**COMPITO BREVE 1:** Ricopia fedelmente un tratto dell'intervista tra Verona e la Puglia: parti dalle parole "A Verona sei" e fermati dopo "che scelgono te?".
**COMPITO BREVE 2:** Prosegui l'intervista tra Verona e la Puglia, riprendendo subito dopo l'ultima frase riportata.

A Verona sei spesso presente in eventi culturali importanti come il Tocatì, cosa ti piace della fotografia di eventi? E come li scegli, o sono loro che scelgono te?

«Il Tocatì è stato uno dei primi festival nel quale ho iniziato a fotografare. Ho conosciuto le persone che lo organizzavano fin dalla prima edizione e sono diventate i miei amici più cari. Con il festival e con loro sono cresciuta come persona e come fotografa, abbiamo fatto molti progetti con Aga (Associazione Giochi Antichi) che stiamo sviluppando ancora oggi. A loro devo molto per la fiducia che da sempre ripongono in me e che rinnovano ogni anno. Altri festival che seguo sono di altro genere, ma solitamente vengo chiamata, a meno che non ci sia qualche evento che mi interessa particolarmente e per il quale mi propongo.»

Ci risulta che da qualche anno ti dividi tra Verona e la Puglia, come mai?

«C’è stato un periodo della mia vita nel quale avevo bisogno di tornare all’origine. Un posto mio dove fare ordine. La mia famiglia è quasi del tutto di origini pugliesi, e naturalmente sono stata attirata da quel richiamo antico. Col tempo ho capito che scendere mi faceva stare bene, lì scoprivo cose di me che avevo tenuto dormienti in me. E così ho iniziato a passare in Puglia dei periodi anche molto lunghi. Poi ho iniziato anche a lavorarci, quindi per forza di cose adesso mi devo dividere!

**MATERIALE FORNITO:**
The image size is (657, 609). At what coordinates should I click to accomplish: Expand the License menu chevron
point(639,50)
==
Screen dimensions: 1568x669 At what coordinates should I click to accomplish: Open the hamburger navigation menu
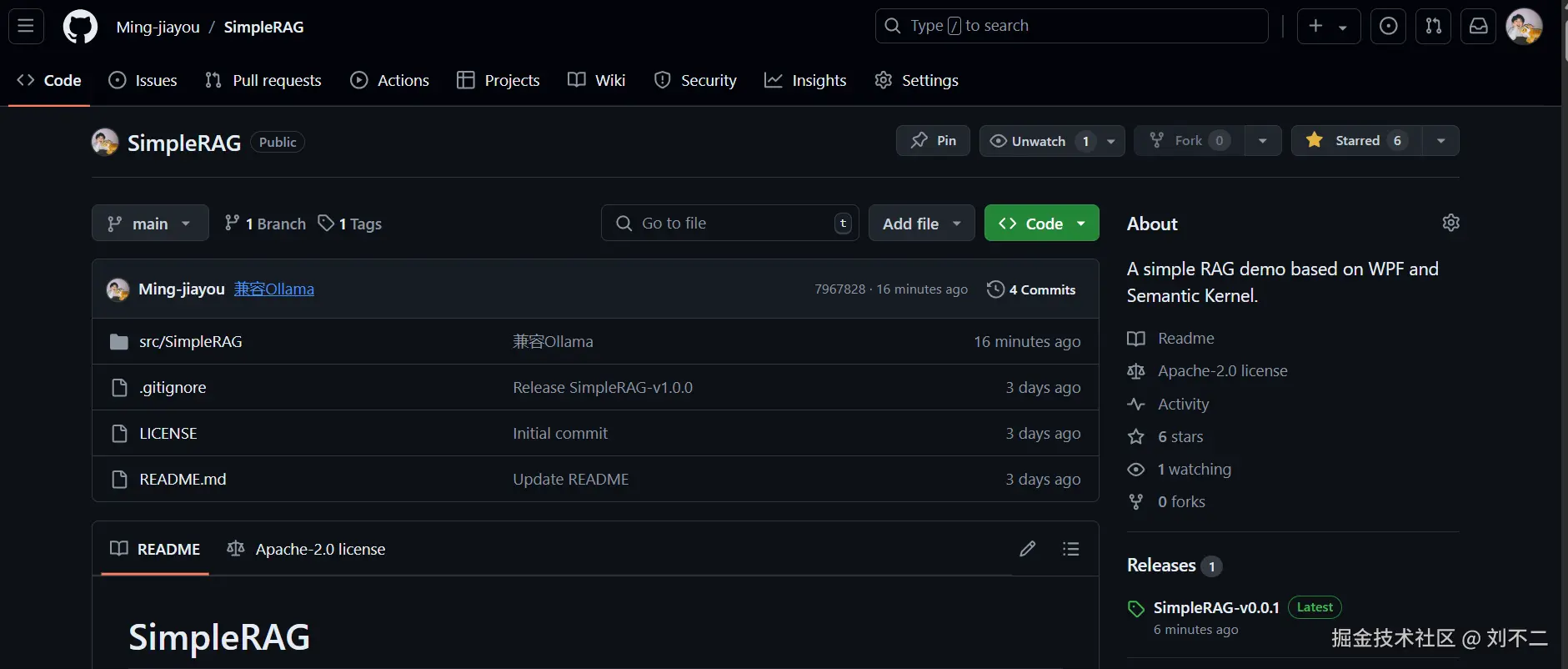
==
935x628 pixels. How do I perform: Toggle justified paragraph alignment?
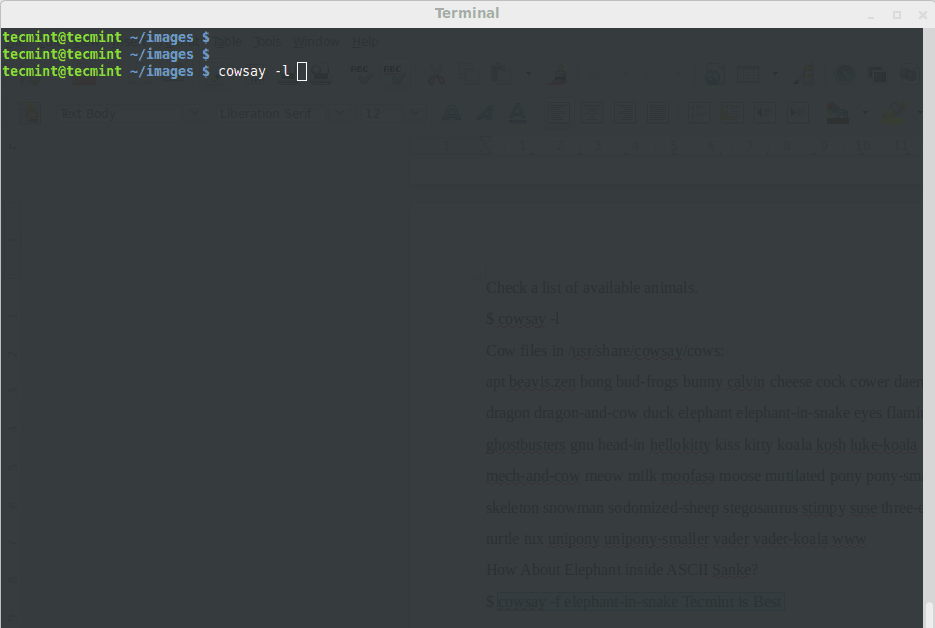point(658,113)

**RISULTATO DEL COMPITO 1:**
A Verona sei spesso presente in eventi culturali importanti come il Tocatì, cosa ti piace della fotografia di eventi? E come li scegli, o sono loro che scelgono te?

**RISULTATO DEL COMPITO 2:**
Il nord e il sud sono le due parti di me che per anni hanno cercato di prevaricare l’una sull’altra. Ho la fortuna di essere nata in una città bellissima e viva come Verona, che mi ha dato e mi dà moltissimo, dove sono cresciuta, dove ho passato la maggior parte della mia vita, dove ci sono i miei amici più cari e un parte importantissima della mia famiglia. E poi c’è il richiamo del sud, della Puglia. Sento di essere legata a quella terra come a un cordone ombelicale. è la mia pancia, il mio sangue. Ciclicamente nella mia vita ci sono passata e ripassata, sempre tornata, per poco o per molto. È il luogo delle mie passioni e dei miei ricordi d’infanzia, delle mie radici.
Ci ho messo degli anni per capire che sono due parti di me, come il bianco e il nero, il nord e il sud. Non c’è conflitto, è completezza.
Per quanto a volte possa sembrare faticoso il mio frequente spostarmi, credo di aver trovato un equilibrio per non rinunciare a niente di quello che amo e che mi fa stare bene. Riesco a incastrare il lavoro e la vita privata in tutto questo caos apparente. Sono sempre in movimento. E in questo modo ogni volta tornare, sia su che giù, mi permette di vedere le cose sempre con occhi nuovi e curiosi, prendo il meglio di questi luoghi che sento, se pur in modi e per motivi diversi, profondamente miei.»

Un paesaggio di Barbara Rigon

Differenze diciamo “visive” tra nord e sud?

«Il paesaggio, l’architettura, e i colori, sono nettamente diversi. Quello che mi piace di entrambi i luoghi è il minimalismo di certe forme e di certi colori. Al sud per me si esprime in colori pieni, in una geometria antica, schietta e rassicurante. Al nord, e mi sono dovuta allontanare per apprezzarla, ho imparato ad amare i colori della terra, le forme tenui della pianura.»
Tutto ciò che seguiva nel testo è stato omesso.